Возмущение желчных дядек понятно: девушка намалевала картинку и - на стену, в филармонию, в капеллу, да хоть в школу. Критик или писатель жил на копейки, работал литсотрудником в провинциальном журнальчике. Жизнь прошла - ни известности, ни денег. В уме же много чего. Чуть деньжат найди, печатай чего душе угодно. Напечатают со зла такое - волосы дыбом встают. Можно назвать это бунтом неизвестных, но шибко грамотных. С поэтами - то же самое. Пиши в Интернете - а кушать что?
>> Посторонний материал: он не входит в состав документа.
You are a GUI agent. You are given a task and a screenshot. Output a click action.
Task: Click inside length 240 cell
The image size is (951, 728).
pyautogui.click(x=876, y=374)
Сел на плюшевый диванчик, раскрыл книжку о Гайдне Альберта Диса. Этот Дис - скульптор и дизайнер (тогда, в конце XYIII века, говорили: модельер) на Венском фарфоровом заводе. Ничего не нужно Дису, а Гайдна и его музыку любил. Узнал: не написана биография Гайдна. Сам Гайдн не желал этого. Через общих знакомых подбирался Дис к уже смертельно больному композитору. И, наконец, тот согласился на несколько встреч. Рассказал о своей жизни. Когда Дис впервые увидел Гения, тот страдал отечностью, но на людях не было даже намека на неаккуратность. Йозеф Гайдн бодро сообщил собеседнику, что стремление к чистоте и порядку стали его второй натурой. Качества эти - от родителей. Бережливость, усердие. Гайдн произнес любимое (настоящий жизненный девиз) из Гердера: «Вкус есть не что иное, как порядок на службе у гения». Из этого Дис (работавший абсолютно бескорыстно) сделал вывод, что Гайдн осознавал свое значение для европейской музыки, но ничуть этим не кичился. Как был, так и остался сыном каретных дел мастера, который любил петь. Когда он пел, маленький Йозеф брал две палочки - они заменяли ему скрипку. Отец смеялся, когда малыш, с важным видом, имитировал скрипичную игру.
Заветной мечтой каретника и его жены-домохозяйки было дать Йозефу образование священника. Он и стал капелланом при церкви. Правда, не в Рорау, где родился, а в городишке Гайнбурге. Порядок, аккуратность, чистота - а это тоже идеи для наших гениев-пьяниц. Не выпрыгивай из штанов, если не нужен читателю. Иди в учителя, на копейки. Трудись в районной газете и не требуй очень много. Непомерные запросы заканчиваются бедой. Бунт непризнанных, видите ли. Видали мы этот маразм! Перестройкой назывался.
С третьим звонком еле успел в зал. Припоминая увертюру к опере «Орфей и Эвридика», уселся для прослушивания второй части концерта. Через пять минут гитаристы разбили мой благостный настрой. Все вновь заходило ходуном, сердце стучало гулко, часто. Ксения была еще более смела, соблазнительна. Чайкин метался по струнам, как тигр. Тихон Кугушев рубил окончания музыкальных фраз, словно топором. Трубач Худяков расхаживал по краю сцены в экстравагантных ботинках, прислушивался, готовился к прыжку. Неожиданно остановился, приложил мундштук к губам. Гитары замолкли. Пространство зала прорезала резкая, как молния, слитная мелодия трубы. Эта искра собрала намагниченной иглой металлическую стружку гитарных наигрышей. Мука звука закончилась просто, ясно, покорившись трубе. Сил у меня не осталось. Забыл, что Худяков - клоун. Теперь он казался проповедником, полубогом. Расплакался. Плакал от чистого, простого счастья. Слезы лились. Затеплилась надежда, что в темном зале не видно, как они катятся из глаз.